There are two basic types of FNSF, tensile and compressive. The femoral neck connects the shaft of the femur to the head and is responsible for transmitting the force from the leg to pelvis which enables movement. Unfortunately, too much force can lead to one of the different types of fractures. The tensile type fracture occurs on the top of the bone and the compressive fractures are present on the inferior aspect of the neck. Of the two types of fractures, the compressive fracture is less debilitating and can often times be treated conservatively. Many tensile type FNSF require surgery to stabilize the bone.
Women tend to be more susceptible to FNSF than men and women who participate in distance running, endurance sports and military recruits are the most prone to this condition. There might be a dietary aspect to this increased susceptibility. If these women are found to have an eating disorder, consume a low daily caloric intake or eat entirely a low fat diet there might not be enough nutritional value in their diet to supply the necessary ingredients for the body to replace the bone as it is “broken” down during impact exercises.
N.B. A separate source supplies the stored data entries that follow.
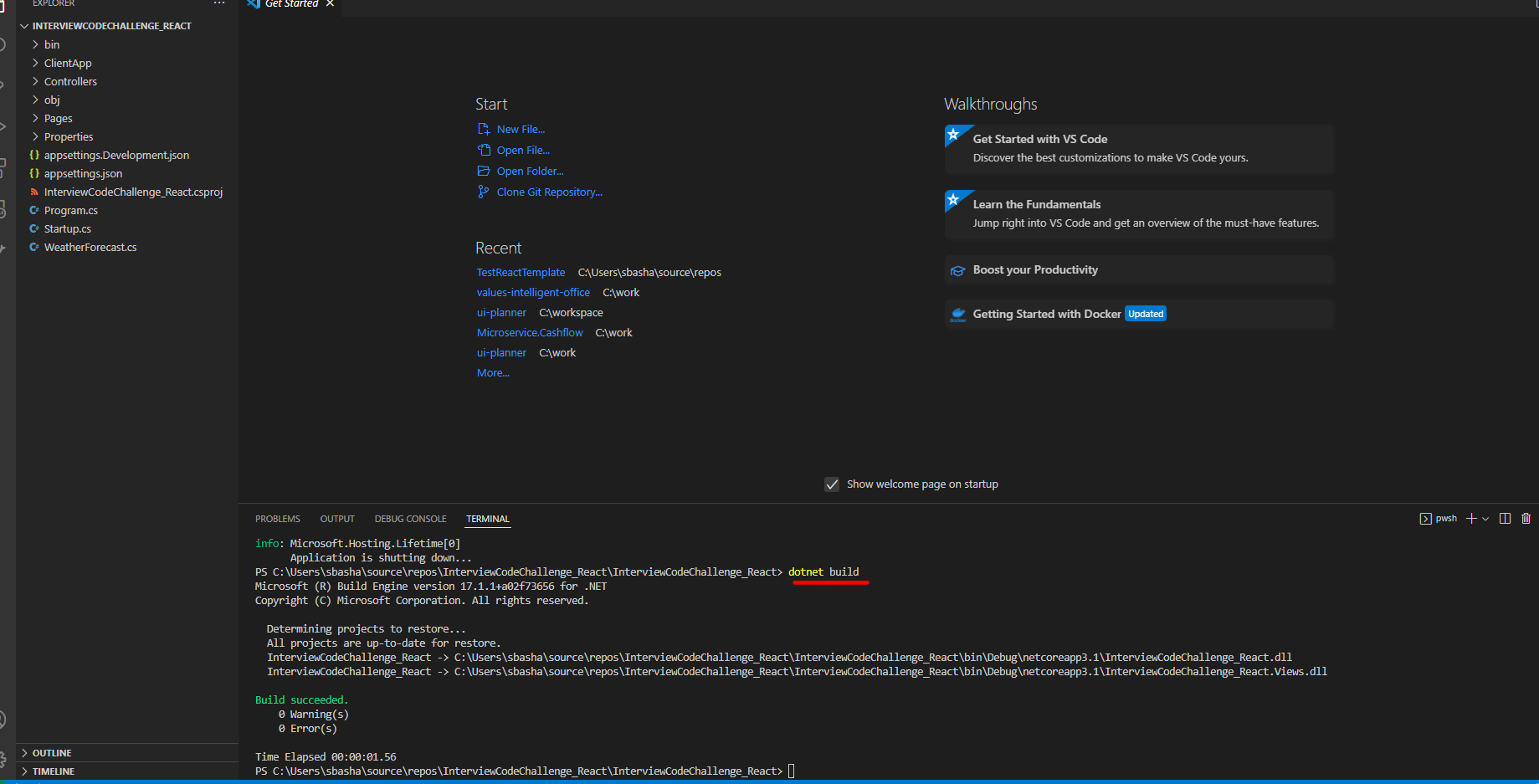Screen dimensions: 1539x784
Task: Toggle the Show welcome page on startup checkbox
Action: 832,484
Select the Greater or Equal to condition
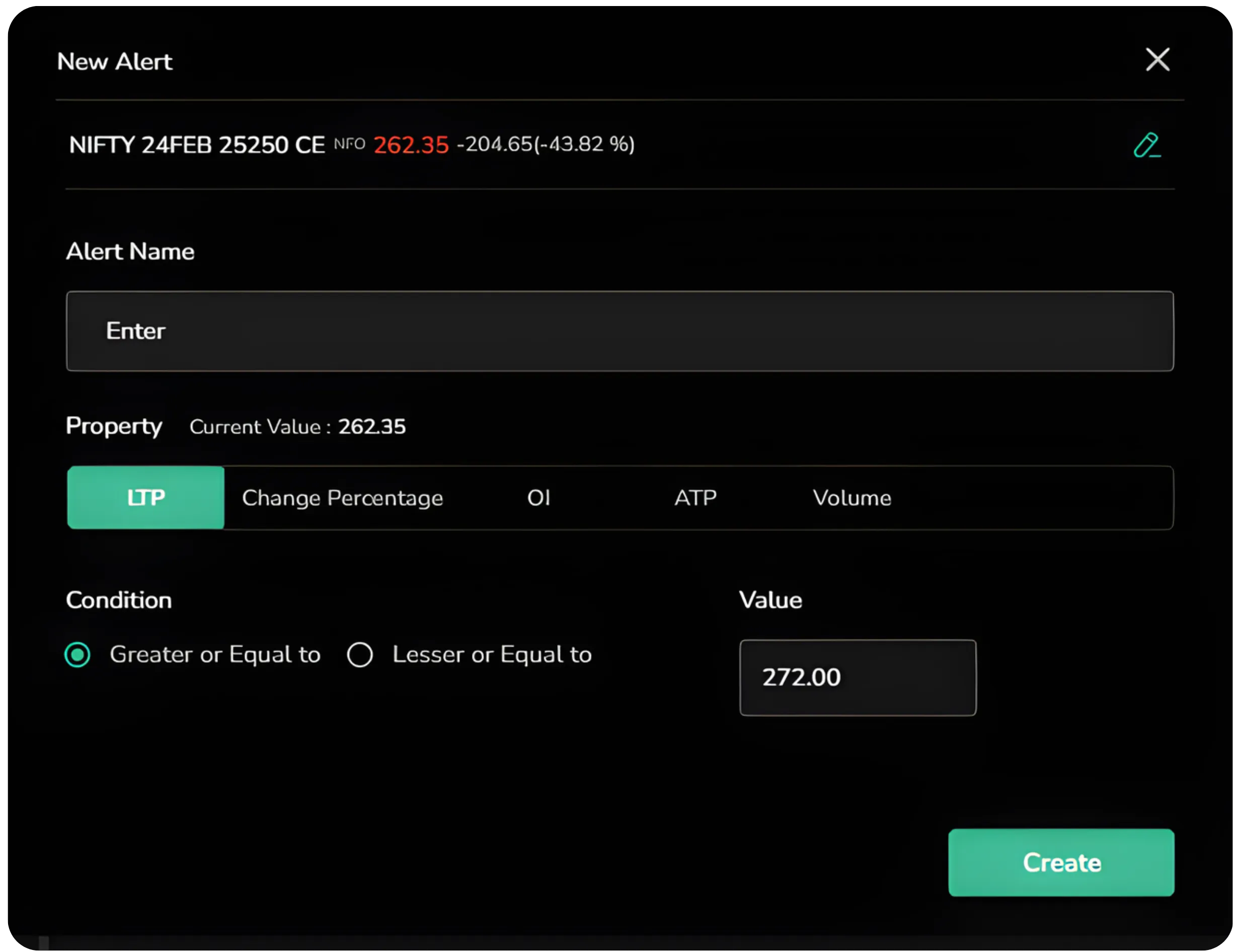Viewport: 1237px width, 952px height. tap(78, 655)
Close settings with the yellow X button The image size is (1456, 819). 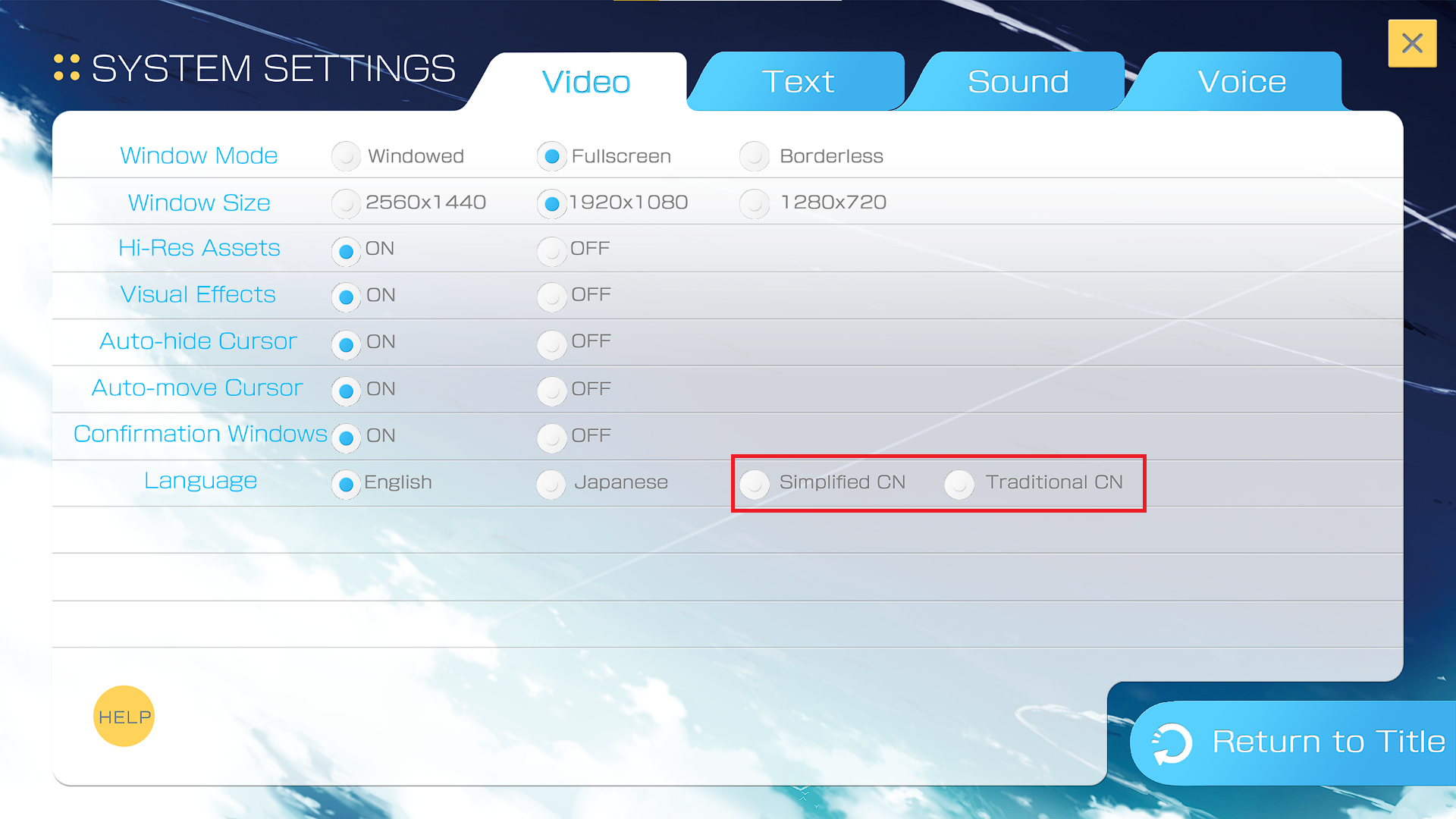pos(1411,43)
As mentioned earlier, diagnosing these stress fractures is not easy or clear cut. Most athletes will complain of groin pain that is most intense during weight bearing activity and there is significantly less pain when they are not weight bearing. Many of these stress fractures go undiagnosed or misdiagnosed initially. Once the diagnosis is clear, there has to be a determination as to the proper treatment approach by the doctor. The worst case scenario requires surgery to fix the stress fracture and the best situation enables the injured individual to completely experience resolution of their symptoms.
Regardless of the selected treatment protocol, the patient will be required to see a Physical Therapist for some type of rehabilitation. These healthcare professionals are licensed and they will assess your status and design a rehabilitation program for you based on their findings and the doctor’s protocols. Initially the goal is to reduce the symptoms and restore normal ADL activity. The final phase might take several months (up to 12 months is not abnormal) to achieve and it is totally geared towards restoring the normal pre-injury status for the involved individual.
Femoral neck stress fractures are uncommon but the can occur and do occur more frequently in women. In many instances these women participate in distance running, endurance activities and military recruits and depending on the severity of the stress fracture they might require surgery to fix the problem. The rehabilitation process is extensive and the athlete will not be able to participate in their events for a long time.